金井 それから日本では,特にお年を召した方に多く聞かれる言葉ですが,「お医者さまに任せてあるから安心」というお任せの雰囲気で医療が進むことが多いように思います。そこが日米の文化の違いでもあるのでしょうが,アメリカ社会のように権利と義務の闘いのようなことと違い,何が何でも全部説明されることを逆に望んではいない雰囲気がありますね。
 「安心して任せます」というニュアンスは,私は文化的に大事にしたいと思うのですが,その中にあってクリティカルパスはどう共存していくのかなと考えると,日本に根づくかが微妙なのではないかとも思えます。癌の告知がそのたとえになると思いますが,患者さんによっては「安心しているから別に全部知りたいとは思わない」「先生が言わないのは,もしかしたら癌じゃないのかな」と思う人がいます。そこに少しの望みを持とうとするのでしょう。そういう微妙な駆け引きが生じますよね。
笹鹿 すべてにおいてこのクリティカルパスを使い,説明と同意を得た医療を行なうのが果たしてよいかどうかというのは疑問です。そういう意味では,医学教育や看護教育の中で,相手の反応を見ていかにクリティカルパスを道具として使うかという能力を養うことが必要ですし,大切な要素になると思います。道具に左右されるのではなく,それを使いこなせるだけの教育を受けた医師や看護婦,コメディカルがいなければ,言葉だけ,道具だけが先行してしまう状態になってしまうと思います。

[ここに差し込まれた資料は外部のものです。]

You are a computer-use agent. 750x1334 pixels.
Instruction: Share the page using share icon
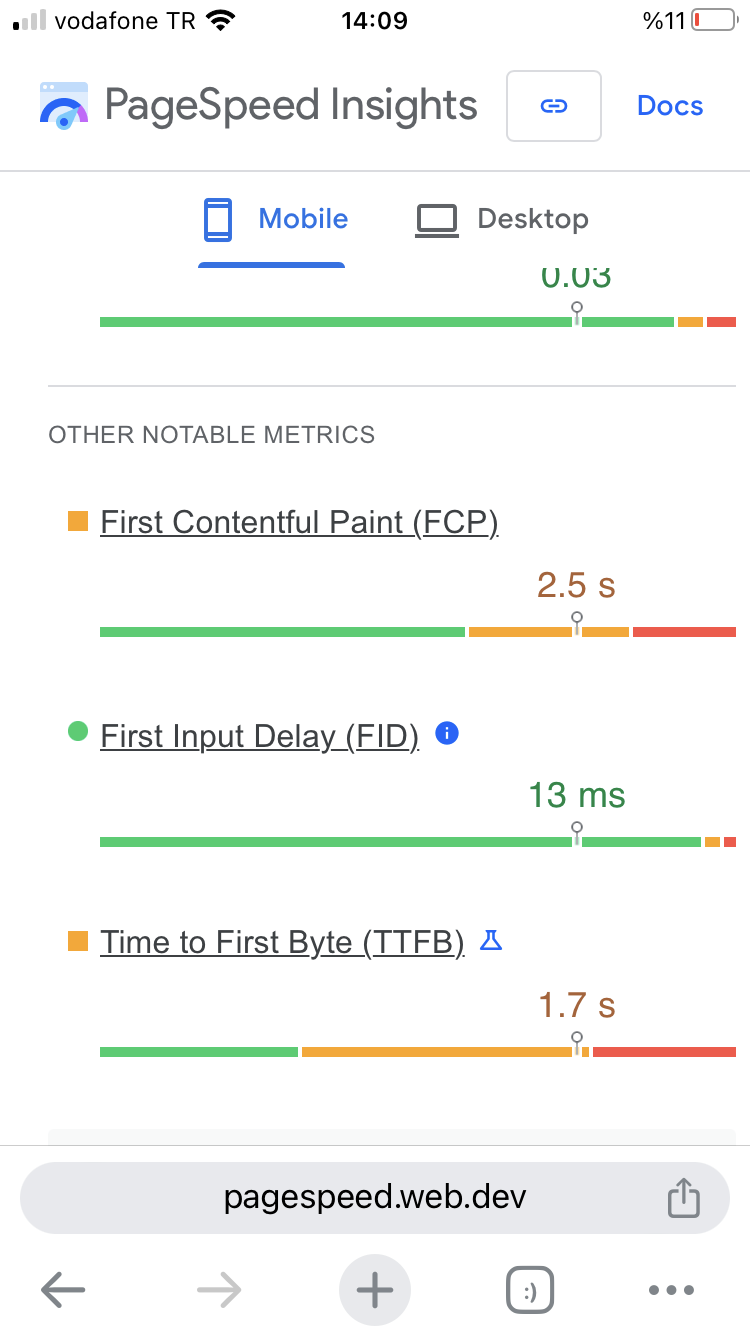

金井 確かにそこはとても大事なポイントだと思います。何らかのシステムが導入された時に,それが方法ではなくて目的に取りかわってしまい,それをやらなければと先走ってしまうことはとかくありがちです。そうではなく,あくまでも一方法であるという前提を,医療に携わる全員が認識して,そして日本文化に合ったように使いこなすことが大事ですね。また,都会と地方というように地域によっても違うかもしれませんし,日本全国全部同じでなければならないとなると逆に怖いですね。

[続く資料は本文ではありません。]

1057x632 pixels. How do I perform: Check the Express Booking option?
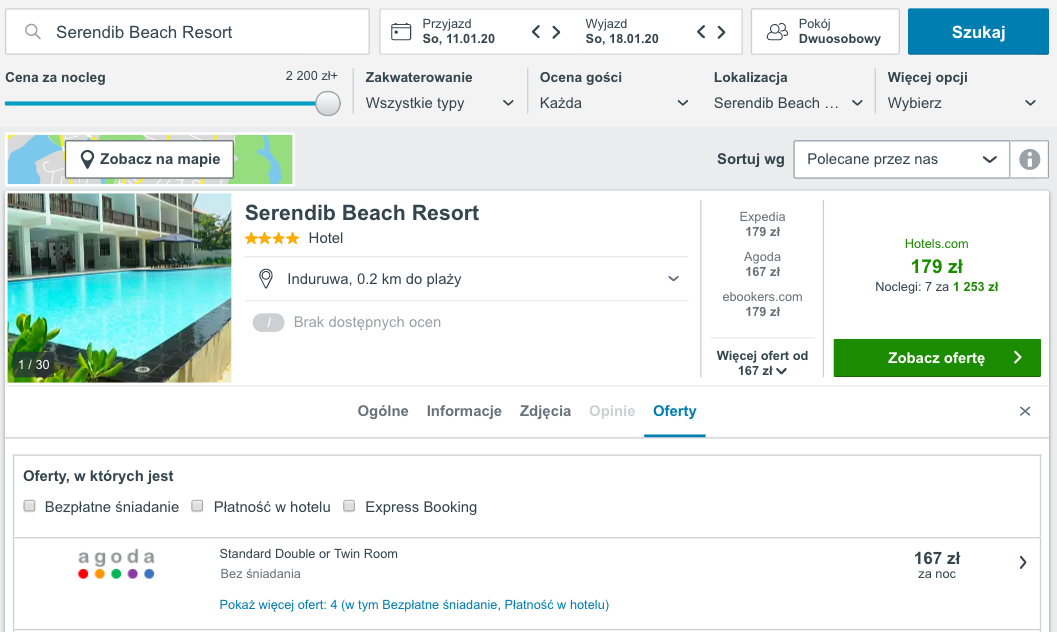point(349,506)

笹鹿 それはとても怖い発想だと思います。みんなを型にはめて,それが医療だとはしたくないですね。対象である患者さんが何を感じ,何を考えているのかをちゃんと感じ取れる医療者でありたいですね。

(おわり)

*「クリティカルパス」については,「看護学雑誌」(第60巻8号,1996年)の「特集 看護に活かす経済感覚:看護が病院を変えてゆく(東京都済生会中央病院山崎絆氏)」および,連載「世界のリーダーに聞く(8)カレン・ザンダー氏(インタビュアー阿部俊子氏)」にも詳しく紹介されている。また,「看護管理」(第7巻6号,1997年)に「特集 ケアの質の保証とクリティカルパス」が掲載されるので参考にしていただきたい。